Title: Agile Design of Energy-Efficient Processors
Speaker: Prof. Borivoje Nikolic, University of California, Berkeley
Date/Time: November, 18th @ noon
Location: 233 Phillips Hall (Phillips Lounge)
Host: Christoph Studer
Abstract: This talk presents the design principles of a series of energy-efficient microprocessors. They are based on an open and free Berkeley RISC-V architecture and implement several techniques for operation in a very wide voltage range. To enable agile dynamic voltage and frequency scaling, with high energy efficiency the designs feature an integrated switched-capacitor DC-DC converter. A custom-designed SRAM-based cache operates in a wide 0.45-1V supply range. Techniques that enable low-voltage SRAM operation include 8T cells, assist techniques and differential read. Architectural resiliency techniques include the use of error correction and dynamic column redundancy. An agile design methodology has enabled a small team of students to build a series of 28nm functional prototypes that exceeded 50GFLOPS/W of energy efficiencies.

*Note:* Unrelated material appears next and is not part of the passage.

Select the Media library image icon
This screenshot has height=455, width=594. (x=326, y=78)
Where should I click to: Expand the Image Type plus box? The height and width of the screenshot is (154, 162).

Bio: Borivoje Nikolic is the National Semiconductor Distinguished Professor of Engineering at the University of California, Berkeley. He received the Dipl.Ing. and M.Sc. degrees in electrical engineering from the University of Belgrade, Serbia, in 1992 and 1994, respectively, and the Ph.D. degree from the University of California at Davis in 1999. His research activities include digital, analog and RF integrated circuit design and communications and signal processing systems. He is co-author of the book Digital Integrated Circuits: A Design Perspective, 2nd ed, Prentice-Hall, 2003. Dr. Nikolic received many awards in his career, including the NSF CAREER award in 2003, and the best paper awards at the IEEE International Solid-State Circuits Conference, Symposium on VLSI Circuits, IEEE International SOI Conference, European Solid-State Circuits Research Conference, European Solid-State Device Research Conference, S3S conference and the ACM/IEEE International Symposium of Low- Power Electronics.